Consigne A: Dans l'entretien avec Beat Grögli, à quel âge a-t-il commencé à servir la messe ?

Texte fourni:
━━━
Beat Grögli est le nouvel évêque de St-Gall | © Jacqueline Straub Kath.ch
Suisse

Beat Grögli: «Ce que promet l'évêque lors de son ordination est impressionnant»

Lorsque Beat Grögli a annoncé à sa mère qu’il souhaitait devenir prêtre, elle s’est montrée «très, très critique». Le 5 juillet 2025, il sera ordonné évêque de Saint-Gall. Dans une grande interview à kath.ch, il révèle quelques pans de son histoire personnelle et de sa vision du rôle de l’évêque.

Jacqueline Straub, kath.ch / traduction adaptation Maurice Page

Beat Grögli, comment vous décririez-vous en trois mots?
Je sais bien écouter, je m’intéresse à beaucoup de choses et je suis une personne optimiste et positive.

Comment décririez-vous votre spiritualité?
La spiritualité des jésuites m’a fortement influencé. J’apprécie le fait que la spiritualité d’Ignace de Loyola ait un centre – Jésus-Christ – et qu’elle soit donc ouverte à tout et à tous, sans aucune appréhension. Mais j’ai d’autres saints préférés:  Benoît, François et frère Nicolas.

Beat Grögli (54 ans) a grandi à Wil et a étudié la théologie à Fribourg (Suisse), Vienne et Innsbruck. De 2003 à 2006, il a suivi une formation complémentaire en psychologie à la Grégorienne à Rome. Depuis 2013, il est curé de la cathédrale et membre de la direction du diocèse. Elu par le chapitre cathédral le 20 mai 2025, Beat Grögli sera ordonné douzième évêque de Saint-Gall le 5 juillet 2025.

Vous êtes originaire de la paroisse de Wil, dans le diocèse de Saint-Gall. Vous êtes donc un enfant de chœur classique.
Pas tout à fait, car je n’ai jamais été enfant de chœur dans ma paroisse. Je n’ai commencé à servir la messe qu’à l’âge de 16 ans, lorsque je suis entré à l’internat.

Quand avez-vous su que vous vouliez devenir prêtre?
Il y a eu un élément déclencheur, un sermon de mon curé. J’avais alors environ 14 ans. J’ai mis un certain temps avant d’en parler. J’ai d’abord dit à mes parents que je voulais aller au lycée, car je savais avoir besoin du baccalauréat pour devenir prêtre. J’en ai d’abord parlé à un ami et aux Pères de l’internat. Je ne l’ai dit à mes parents que plus tard, quand j’avais 18 ou 19 ans.

Comment vos parents ont-ils réagi?
Ma mère était très, très critique. Mon père était quelqu’un de calme. Mais je suis sûr qu’il était content. Après la cérémonie d’admissio, qui est en quelque sorte la cérémonie de fiançailles pour la prêtrise, ma mère m’a dit: «Je vois que tu es vraiment sérieux. Tu peux être sûr que nous te soutiendrons toujours.» J’ai trouvé cela formidable. Depuis, il y a eu des moments difficiles, c’est certain. Mais je n’ai jamais douté de ma décision.
━━━
Extrait de données:
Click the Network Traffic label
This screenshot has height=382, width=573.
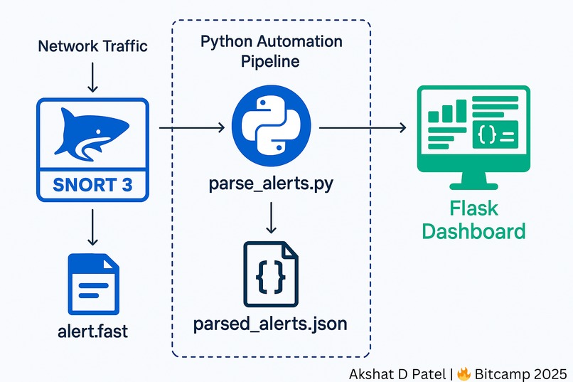click(93, 46)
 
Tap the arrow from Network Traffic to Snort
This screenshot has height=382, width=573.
click(93, 77)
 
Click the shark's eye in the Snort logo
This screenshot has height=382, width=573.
click(97, 132)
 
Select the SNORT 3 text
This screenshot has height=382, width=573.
click(92, 185)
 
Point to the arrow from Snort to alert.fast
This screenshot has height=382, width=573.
━━━
Consigne B: Mettez à jour le listing, de la ligne contenant « Point to the arrow from Snort to alert.fast » jusqu'à la fin du listing, ces deux bornes comprises, en remplaçant « alert.fast » par « alert.full ». Ne redonnez que ces lignes.

Réponse A: À 16 ans, lorsqu'il est entré à l'internat.

Réponse B:
Point to the arrow from Snort to alert.full
This screenshot has height=382, width=573.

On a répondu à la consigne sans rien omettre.